Conclusos os autos em data de hoje, passo à decisão.
É O RELATÓRIO.

De acordo com as disposições do Código Penal Brasileiro vigente, os crimes descritos na denúncia seriam hoje tipificados no art. 121, § 2º,. incisos III (crueldade) e IV (recurso que tornou impossível a defesa do ofendido), c/c arts. 29(concurso de pessoas) e 69 (concurso material).
A pronúncia foi publicada em 23 de julho de 1928, conforme certidão de fls. 22. A alusiva pronúncia é de punho do Dr. Humberto Gonçalves Tavares, juiz de Direito desta Comarca, na época.
Tenho que os crimes, que originaram a presente ação penal, foram praticados em uma época que faz parte da História do Nordeste, época em que se proliferou pelos Sertões Nordestinos o fenômeno do cangaço. Atualmente, o Sertão Pernambucano se atormenta coma crescente onda de criminalidade regional, onde assaltos a bancos, a empresas privadas e públicas, seqüestros, plantação e tráfico de maconha e homicídios, são uma constante na vida deste bravo povo. Nas duas últimas décadas grande extensão do Sertão de Pernambuco passou a ser nacionalmente conhecido como o polígono da maconha, no qual é largamente cultivada a droga cannabis sativa linné, conhecida por maconha, os homicídios passaram a fazer parte da rotina, imperando a lei do silêncio e a guerra entre as famílias.
Os crimes da atualidade tem uma grande dosagem de requinte; contudo, a perversidade destes assemelha-se à dos crimes praticados, há mais de 60 (sessenta) anos, pelo maior fora-da-lei que o Nordeste conheceu, VIRGOLINO FERREIRA DA SILVA, o “Lampião”, de fama internacional. Atualmente, os bandidos sertanejos cometem seus crimes, fazendo uso de armas de grosso calibre, agindo de forma organizada, ao contrário do passado, onde a arma mais usada era o bacamarte.
No Nordeste brasileiro, especialmente no Sertão de Pernambuco, as lutas de clãs tem sido uma constante desde os primórdios.
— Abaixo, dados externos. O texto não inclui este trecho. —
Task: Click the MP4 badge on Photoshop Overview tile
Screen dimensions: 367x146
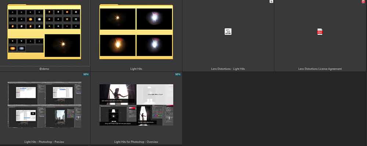Action: point(178,74)
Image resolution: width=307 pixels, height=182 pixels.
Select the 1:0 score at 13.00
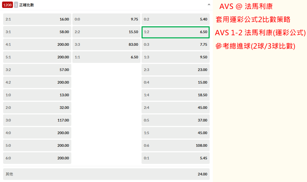(37, 95)
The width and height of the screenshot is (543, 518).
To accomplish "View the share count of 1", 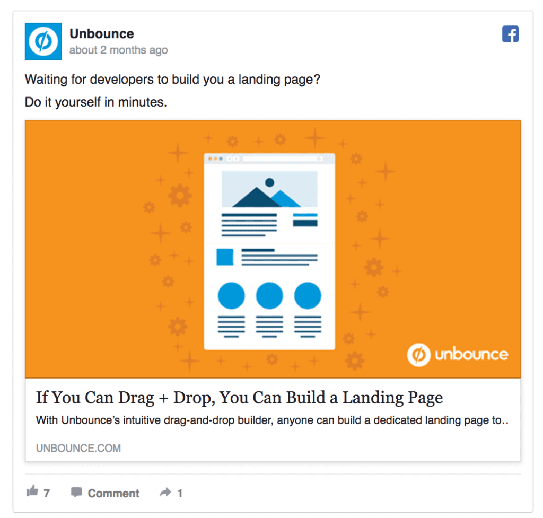I will 180,493.
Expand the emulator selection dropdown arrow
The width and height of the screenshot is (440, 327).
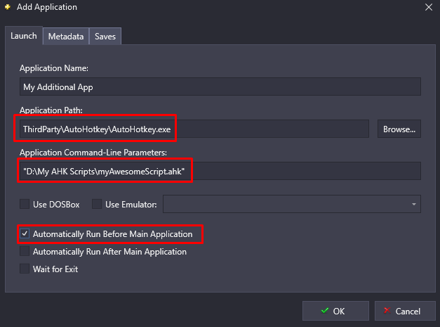pyautogui.click(x=414, y=205)

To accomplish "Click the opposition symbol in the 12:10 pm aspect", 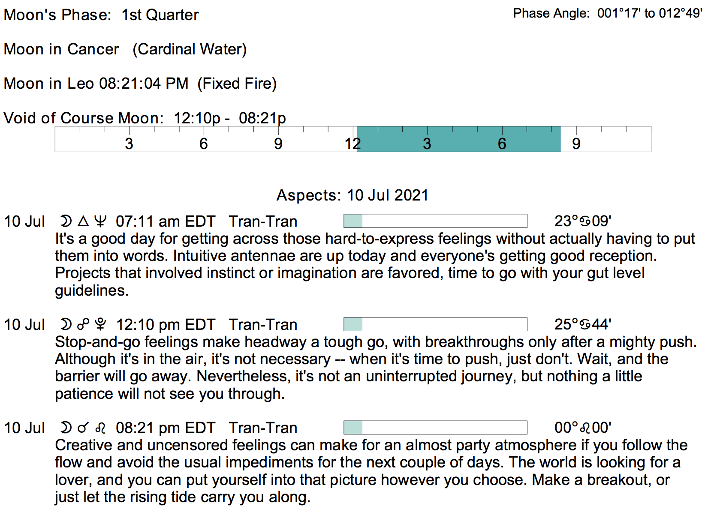I will 83,325.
O Vale do Pajeú, localizado no alto sertão pernambucano, enquadra-se bem nestas lutas de clãs, vez que, não só os conflitos de aldeias, como também os individuais, tem sido responsáveis por muitos homicídios. Os crimes do passado eram praticados através do bacamarte de pederneira, posteriormente o cruzeta, o papo amarelo, o fuzil, o punhal, a foice e a faca peixeira. Atualmente são praticados com o uso de armas modernas, em muitos dos casos de uso exclusivo do Governo, que chegam aos bandidos através de mãos criminosas.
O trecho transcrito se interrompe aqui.